**WORK REQUEST**
Go through the records that follow and tally the lines with "agent" in them; answer with the number alone.

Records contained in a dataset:
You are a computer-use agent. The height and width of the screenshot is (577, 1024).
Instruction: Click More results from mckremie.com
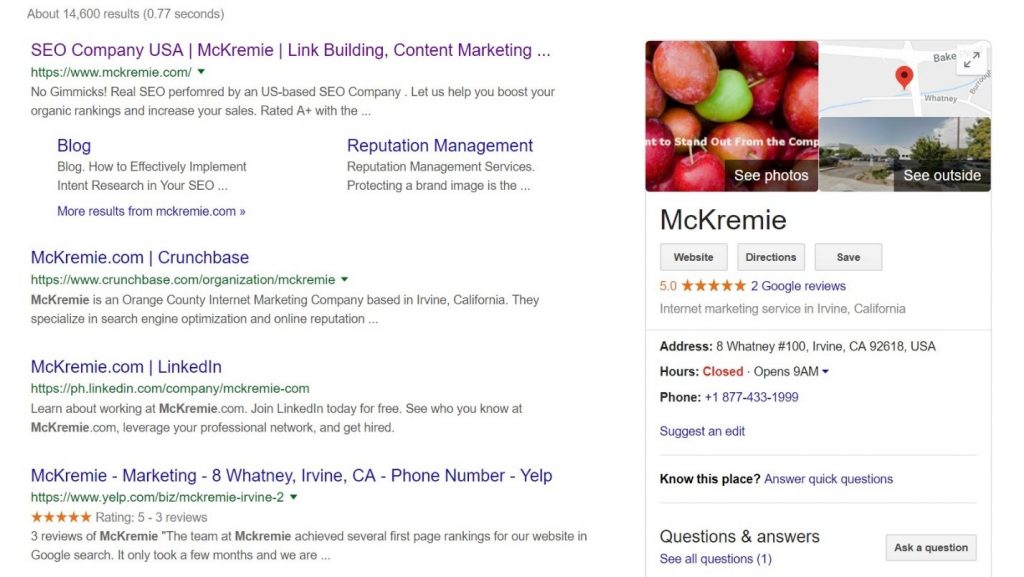151,211
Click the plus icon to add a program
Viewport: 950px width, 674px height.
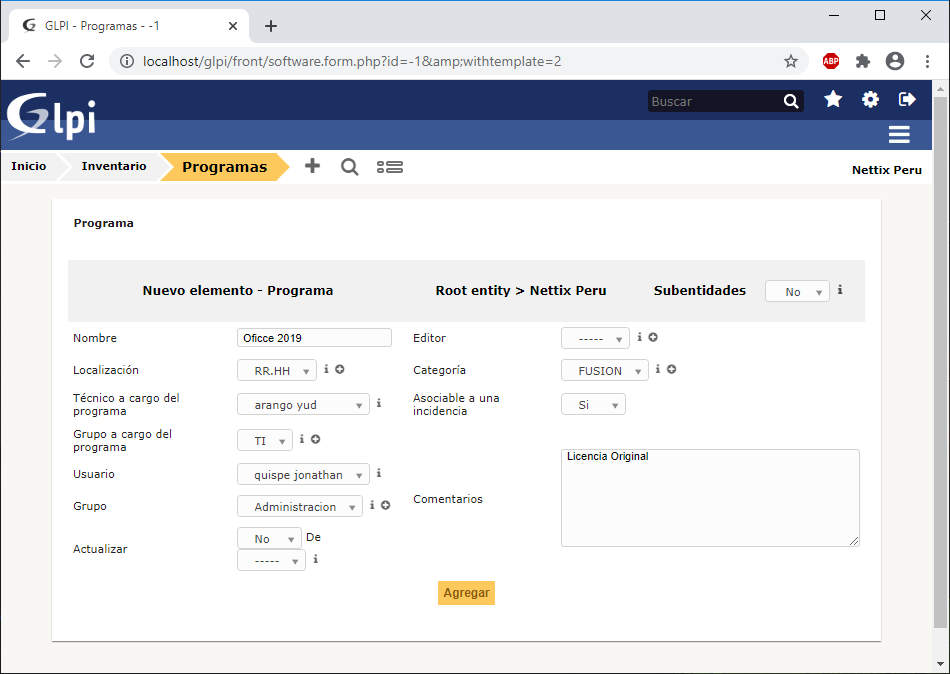(312, 166)
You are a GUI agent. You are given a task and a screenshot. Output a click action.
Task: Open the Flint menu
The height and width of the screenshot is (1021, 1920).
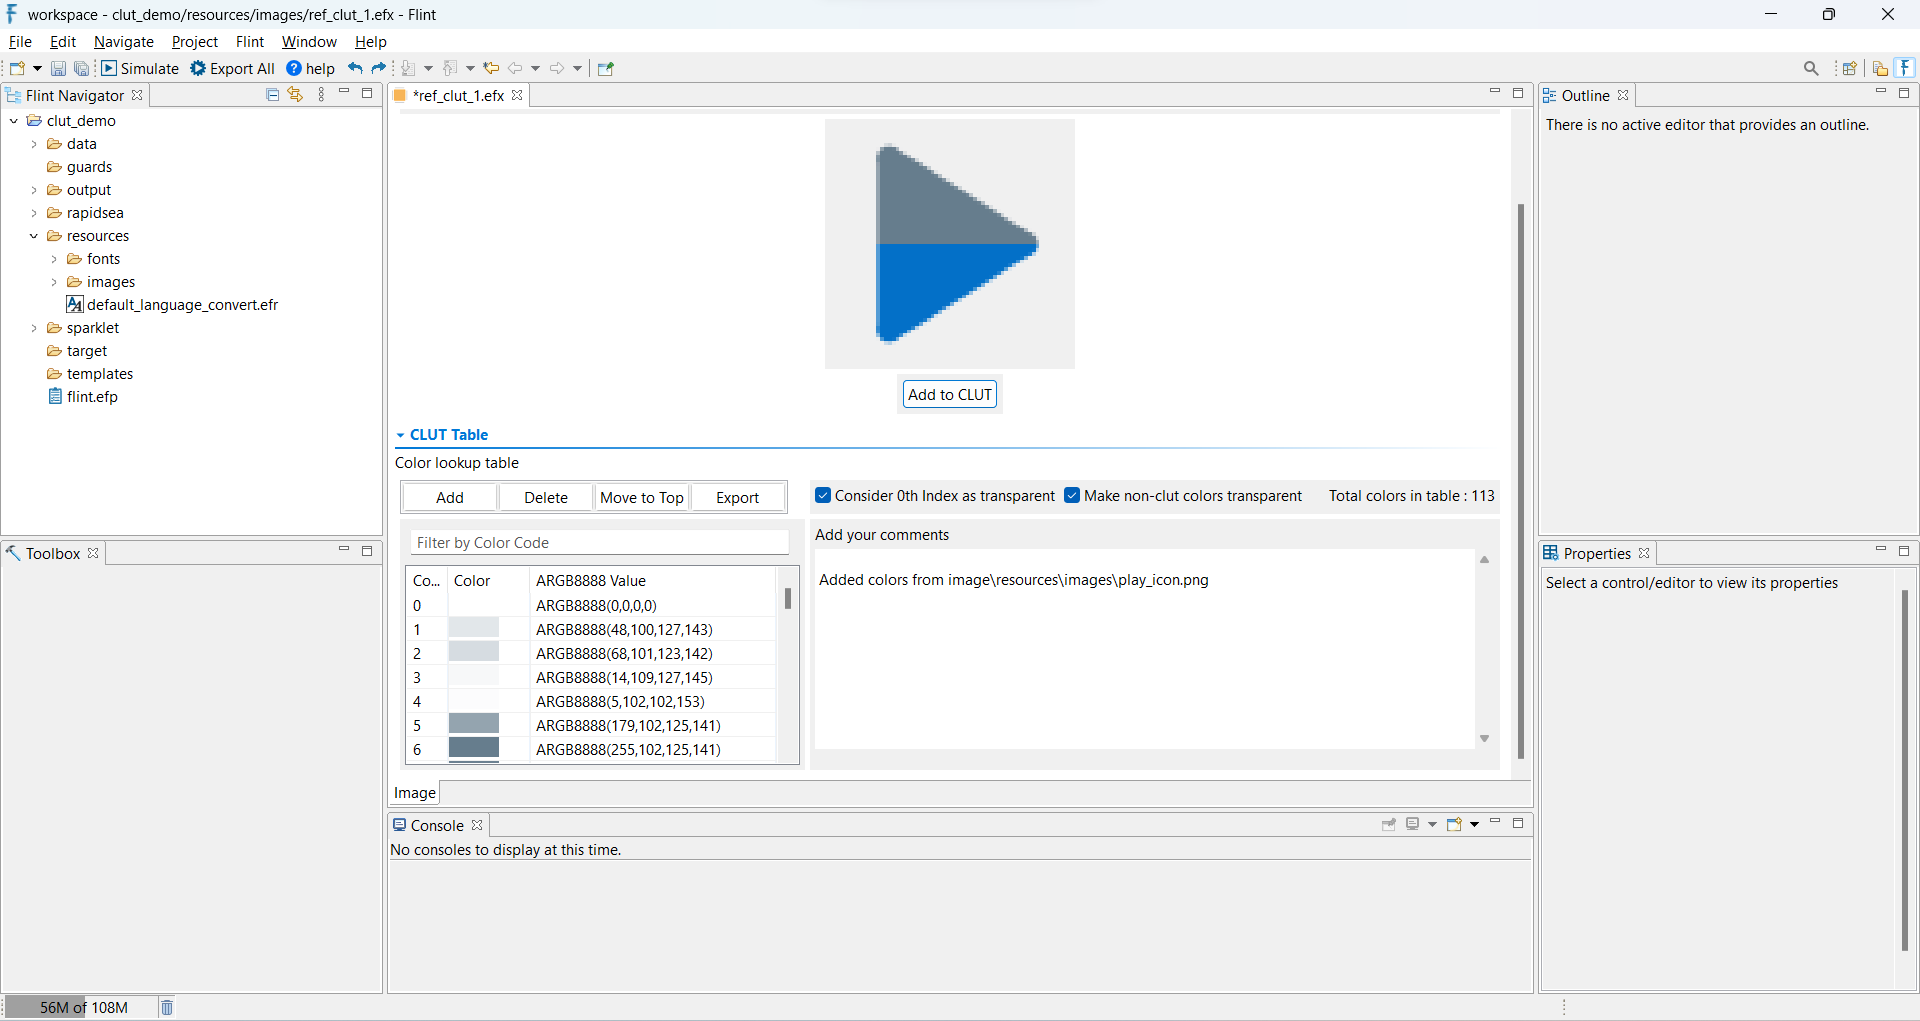[x=249, y=42]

**EXPECTED OUTPUT**
2